Global climate change is an unprecedented premise of the 21st century. There are many factors that go into explaining the complexity of it, nonetheless proving it. Although there is overwhelming proof and scientific consensus that man made climate change, skeptics have been known to mention Earth’s much warmer and thriving planet of the past.
This has inspired this article to help break down how human induced climate change differs from natural causes of climate change. The important difference is the time it takes for the Earth to naturally warm up compared to how fast it is currently warming due to human activity.
Earth's climate has varied the past billion years and will continue to change until the sun dies out five billion years from now. Our fragile planet is very unique compared to any other planet we have discovered and for good reason—there is no solar system exactly like the one we currently live in.
The 365 days it takes to orbit our star only explains a portion of our global weather patterns. In the 1930s, a man known as Milutin Milankovitch came up with a theory on how the Earth’s orbit, tilt and axis creates global climate change during different time periods. These three factors change slowly over thousands of years, yet they make all the difference between today's climate and our last ice age that ended some 12,000 years ago.
Let’s break down these three factors.
Eccentricity (Orbit)
Earth’s eccentricity—the shape of the orbit around the sun—has a direct affect on the distance between the Earth and sun. Our orbit changes from elliptical (high eccentricity) to circular (low eccentricity) that cycles every 100,000 years. During elliptical, which we’re currently in, our planet receives nearly 6% more solar radiation (insolation) compared to the low eccentricity during circular orbits. This difference varies by a 5 million kilometer distance in orbit from perihelion (closest approach), occurring January 3, and aphelion (furthest departure) which occurs July 4.

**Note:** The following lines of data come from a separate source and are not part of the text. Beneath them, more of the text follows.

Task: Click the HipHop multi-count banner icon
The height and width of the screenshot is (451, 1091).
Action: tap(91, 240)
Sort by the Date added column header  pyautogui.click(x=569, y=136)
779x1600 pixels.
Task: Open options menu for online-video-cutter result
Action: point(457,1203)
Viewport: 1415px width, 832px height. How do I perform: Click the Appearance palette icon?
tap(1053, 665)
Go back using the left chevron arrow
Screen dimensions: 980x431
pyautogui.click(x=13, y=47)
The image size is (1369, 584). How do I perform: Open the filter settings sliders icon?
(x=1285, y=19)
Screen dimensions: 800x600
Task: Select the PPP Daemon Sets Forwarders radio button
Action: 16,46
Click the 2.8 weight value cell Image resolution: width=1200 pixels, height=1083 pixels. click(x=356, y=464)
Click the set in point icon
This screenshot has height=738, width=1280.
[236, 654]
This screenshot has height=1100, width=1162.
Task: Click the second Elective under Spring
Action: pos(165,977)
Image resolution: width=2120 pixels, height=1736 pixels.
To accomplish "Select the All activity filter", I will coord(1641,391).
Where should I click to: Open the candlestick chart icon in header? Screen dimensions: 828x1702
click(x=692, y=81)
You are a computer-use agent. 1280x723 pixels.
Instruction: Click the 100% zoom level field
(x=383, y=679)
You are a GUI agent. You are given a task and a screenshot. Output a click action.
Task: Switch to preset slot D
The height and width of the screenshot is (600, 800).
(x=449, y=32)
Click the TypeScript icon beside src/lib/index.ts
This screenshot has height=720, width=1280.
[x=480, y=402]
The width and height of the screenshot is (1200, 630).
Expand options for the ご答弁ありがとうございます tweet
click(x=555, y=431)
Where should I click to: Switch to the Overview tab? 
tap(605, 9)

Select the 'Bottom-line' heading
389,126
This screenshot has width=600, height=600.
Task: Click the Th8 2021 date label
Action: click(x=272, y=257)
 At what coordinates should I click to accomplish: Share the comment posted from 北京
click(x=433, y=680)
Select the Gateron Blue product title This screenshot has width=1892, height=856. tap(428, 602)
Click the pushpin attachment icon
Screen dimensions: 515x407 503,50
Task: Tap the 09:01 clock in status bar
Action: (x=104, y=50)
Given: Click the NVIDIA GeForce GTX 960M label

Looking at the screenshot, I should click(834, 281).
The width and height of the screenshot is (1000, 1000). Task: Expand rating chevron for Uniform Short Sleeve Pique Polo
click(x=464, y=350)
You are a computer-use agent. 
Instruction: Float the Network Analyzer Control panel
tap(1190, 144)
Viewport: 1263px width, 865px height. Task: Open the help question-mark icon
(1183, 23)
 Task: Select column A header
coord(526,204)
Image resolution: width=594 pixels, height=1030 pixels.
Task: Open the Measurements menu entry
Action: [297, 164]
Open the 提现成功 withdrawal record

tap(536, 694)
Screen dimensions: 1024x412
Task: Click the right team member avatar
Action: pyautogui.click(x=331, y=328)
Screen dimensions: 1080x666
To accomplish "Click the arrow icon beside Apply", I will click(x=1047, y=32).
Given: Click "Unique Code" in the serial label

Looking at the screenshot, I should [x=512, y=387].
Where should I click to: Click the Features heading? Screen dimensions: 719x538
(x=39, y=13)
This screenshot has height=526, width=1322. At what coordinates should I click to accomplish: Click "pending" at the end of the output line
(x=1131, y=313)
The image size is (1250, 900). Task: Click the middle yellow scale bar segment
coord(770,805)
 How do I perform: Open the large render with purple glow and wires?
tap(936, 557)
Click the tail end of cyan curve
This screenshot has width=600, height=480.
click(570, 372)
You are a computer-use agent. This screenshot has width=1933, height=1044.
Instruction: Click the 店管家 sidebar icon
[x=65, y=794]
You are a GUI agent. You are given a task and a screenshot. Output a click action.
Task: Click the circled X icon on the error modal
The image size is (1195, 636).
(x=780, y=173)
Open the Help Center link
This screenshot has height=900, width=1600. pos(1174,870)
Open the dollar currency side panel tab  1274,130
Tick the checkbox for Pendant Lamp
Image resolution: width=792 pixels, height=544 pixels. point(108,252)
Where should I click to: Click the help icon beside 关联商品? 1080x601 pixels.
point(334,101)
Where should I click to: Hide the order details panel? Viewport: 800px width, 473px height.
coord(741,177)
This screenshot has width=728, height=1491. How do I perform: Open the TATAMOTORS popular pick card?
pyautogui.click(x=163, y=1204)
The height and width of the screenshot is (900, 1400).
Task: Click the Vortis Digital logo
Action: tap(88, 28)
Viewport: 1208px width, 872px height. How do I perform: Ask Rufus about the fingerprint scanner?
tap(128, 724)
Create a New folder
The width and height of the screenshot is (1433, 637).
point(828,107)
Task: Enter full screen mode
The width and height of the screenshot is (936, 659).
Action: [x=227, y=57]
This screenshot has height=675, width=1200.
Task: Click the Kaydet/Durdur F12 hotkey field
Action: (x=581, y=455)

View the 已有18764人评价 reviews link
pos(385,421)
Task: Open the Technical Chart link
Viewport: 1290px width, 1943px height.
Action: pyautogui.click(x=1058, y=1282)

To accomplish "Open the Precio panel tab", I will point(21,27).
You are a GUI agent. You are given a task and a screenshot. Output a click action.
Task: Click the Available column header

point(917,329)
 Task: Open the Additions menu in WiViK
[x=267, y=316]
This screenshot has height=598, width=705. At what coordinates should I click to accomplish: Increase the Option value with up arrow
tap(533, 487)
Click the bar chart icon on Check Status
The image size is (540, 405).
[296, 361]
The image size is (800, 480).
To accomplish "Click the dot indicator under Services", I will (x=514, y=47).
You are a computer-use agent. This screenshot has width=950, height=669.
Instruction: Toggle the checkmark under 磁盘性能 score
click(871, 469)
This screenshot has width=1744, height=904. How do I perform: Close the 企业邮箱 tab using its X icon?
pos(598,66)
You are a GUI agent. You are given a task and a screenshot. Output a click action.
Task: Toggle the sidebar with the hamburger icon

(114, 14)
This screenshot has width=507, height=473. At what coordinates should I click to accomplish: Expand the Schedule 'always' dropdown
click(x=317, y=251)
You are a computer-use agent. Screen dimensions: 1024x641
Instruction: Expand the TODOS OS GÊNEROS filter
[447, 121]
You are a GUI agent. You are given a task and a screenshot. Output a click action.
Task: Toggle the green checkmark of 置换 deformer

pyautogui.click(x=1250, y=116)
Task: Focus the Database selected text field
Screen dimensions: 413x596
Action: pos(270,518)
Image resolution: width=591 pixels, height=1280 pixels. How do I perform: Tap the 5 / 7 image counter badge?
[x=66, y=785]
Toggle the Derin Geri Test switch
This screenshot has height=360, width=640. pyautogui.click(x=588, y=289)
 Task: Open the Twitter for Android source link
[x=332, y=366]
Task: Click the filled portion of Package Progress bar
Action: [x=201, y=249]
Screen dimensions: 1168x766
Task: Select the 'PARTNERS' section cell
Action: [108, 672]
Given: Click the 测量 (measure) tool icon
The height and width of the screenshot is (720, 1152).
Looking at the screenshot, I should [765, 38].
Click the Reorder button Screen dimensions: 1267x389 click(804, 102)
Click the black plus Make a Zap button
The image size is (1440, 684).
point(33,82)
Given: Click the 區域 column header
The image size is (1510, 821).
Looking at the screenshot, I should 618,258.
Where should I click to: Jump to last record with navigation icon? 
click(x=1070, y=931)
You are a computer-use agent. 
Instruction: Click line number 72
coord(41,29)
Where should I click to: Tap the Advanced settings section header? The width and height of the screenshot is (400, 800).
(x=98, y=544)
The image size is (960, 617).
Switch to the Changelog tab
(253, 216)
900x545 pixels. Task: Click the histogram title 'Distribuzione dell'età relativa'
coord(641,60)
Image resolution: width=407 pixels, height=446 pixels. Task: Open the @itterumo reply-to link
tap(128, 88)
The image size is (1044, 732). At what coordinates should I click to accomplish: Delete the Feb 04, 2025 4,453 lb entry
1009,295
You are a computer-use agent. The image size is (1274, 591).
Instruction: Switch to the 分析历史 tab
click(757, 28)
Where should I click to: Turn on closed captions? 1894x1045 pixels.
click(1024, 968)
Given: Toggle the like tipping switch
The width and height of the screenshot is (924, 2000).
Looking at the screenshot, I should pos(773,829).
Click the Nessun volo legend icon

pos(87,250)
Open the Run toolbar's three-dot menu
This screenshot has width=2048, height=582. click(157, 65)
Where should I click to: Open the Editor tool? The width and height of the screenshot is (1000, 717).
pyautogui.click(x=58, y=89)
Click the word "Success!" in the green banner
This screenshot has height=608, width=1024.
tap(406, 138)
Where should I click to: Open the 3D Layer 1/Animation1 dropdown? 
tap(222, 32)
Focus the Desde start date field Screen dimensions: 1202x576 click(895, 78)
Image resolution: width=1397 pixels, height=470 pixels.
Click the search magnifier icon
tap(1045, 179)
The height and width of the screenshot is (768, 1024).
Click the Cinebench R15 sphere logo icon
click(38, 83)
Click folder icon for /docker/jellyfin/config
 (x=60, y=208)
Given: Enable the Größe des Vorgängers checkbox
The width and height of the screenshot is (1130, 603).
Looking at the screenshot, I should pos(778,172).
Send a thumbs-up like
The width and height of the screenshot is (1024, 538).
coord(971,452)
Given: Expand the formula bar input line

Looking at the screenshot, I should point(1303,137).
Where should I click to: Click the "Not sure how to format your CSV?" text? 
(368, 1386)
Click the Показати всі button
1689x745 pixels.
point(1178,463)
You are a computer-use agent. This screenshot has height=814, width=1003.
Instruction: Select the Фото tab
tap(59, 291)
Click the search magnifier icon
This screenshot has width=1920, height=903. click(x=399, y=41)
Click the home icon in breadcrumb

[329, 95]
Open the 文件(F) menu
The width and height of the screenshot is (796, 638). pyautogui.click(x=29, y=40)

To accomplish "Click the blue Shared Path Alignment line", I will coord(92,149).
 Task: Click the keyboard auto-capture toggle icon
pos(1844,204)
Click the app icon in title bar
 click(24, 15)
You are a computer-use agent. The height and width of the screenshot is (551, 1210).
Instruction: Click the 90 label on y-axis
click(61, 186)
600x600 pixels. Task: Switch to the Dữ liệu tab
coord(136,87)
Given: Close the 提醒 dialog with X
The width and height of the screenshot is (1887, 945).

http://www.geo.hunter.cuny.edu/tbw/wc.notes/14.cli...
Precession (Wobble)
By no means does our planet spin in perfect elegance. During a 26,000 year cycle, Earth’s spin may be comparable to a spinning top winding down, just never simply stopping of course. This wobble effect is a direct cause of the more distant-larger gravitational pull of the sun and the closer-smaller gravitational pull of the moon.
The significance of precession is how the poles point towards the sun. Currently, northern hemisphere summer occurs during our furthest distance in orbit from the sun (aphelion). Every 13,000 years the northern hemisphere summer becomes winter during aphelion orbit, thus greatly changing global weather patterns in a relatively quick demeanor, geologically speaking.
http://apollo.lsc.vsc.edu/classes/met130/notes/chapter16/precession.html
Obliquity (Tilt)
The tilt of our planet varies between 22.1 and 24.5 degrees (currently at 23.5 degrees) during a 41,000 year cycle. Obliquity is believed to contribute to ice ages more than the other two previously mentioned cycles due to periods with less tilt. More tilt creates more severe weather patterns with hotter summers and colder winters, but less tilt means cooler summers and milder winters. The cooler summers during less tilted periods cause more snow pack to accumulate over thousands of years, eventually creating massive glaciers.
Top figure: https://earthobservatory.nasa.gov/Features/Milankovitch/
Bottom figure: https://www.youtube.com/watch?v=WLRA87TKXLM
This process is an example of a positive feedback loop. As snow accumulates over larger areas the white color reflects the incoming sun rays more than any other color. As the summers are already cooler during these periods, the reflection—commonly known as an albedo effect—creates an even cooler climate, thus adding more snow and ice to build up.
The “positive” in positive feedback loops is contradicting and rarely mean something positive will be benefited from them. For example, manmade climate change starts with extensive output of greenhouse gases such as carbon dioxide from oil and coal; deforestation of trees that help store that carbon; warming and acidifying oceans that melt glaciers, creating less albedo, in turn creating more solar absorption due to increasing dark blue water masses that make the water warmer yet.
As aforementioned, the primary difference between Milankovitch Cycles and current human induced climate change is the hastiness of the greenhouse effect caused by carbon and methane gases due to industry and transportation. It’s taken less than 100 years to increase global temperatures compared to thousands of years that naturally warm our planet.
Many factors play into climate change, both long-term and short-term. Yet when people make arguments and excuses as to why global climate change is indeed no threat to our planet, we must remember that science has created this amazingly developed world we now live in. If you know DNA testing is real or that electricity is what powers electronics, then why not believe what the overwhelming consensus of scientist believe about today’s global warming?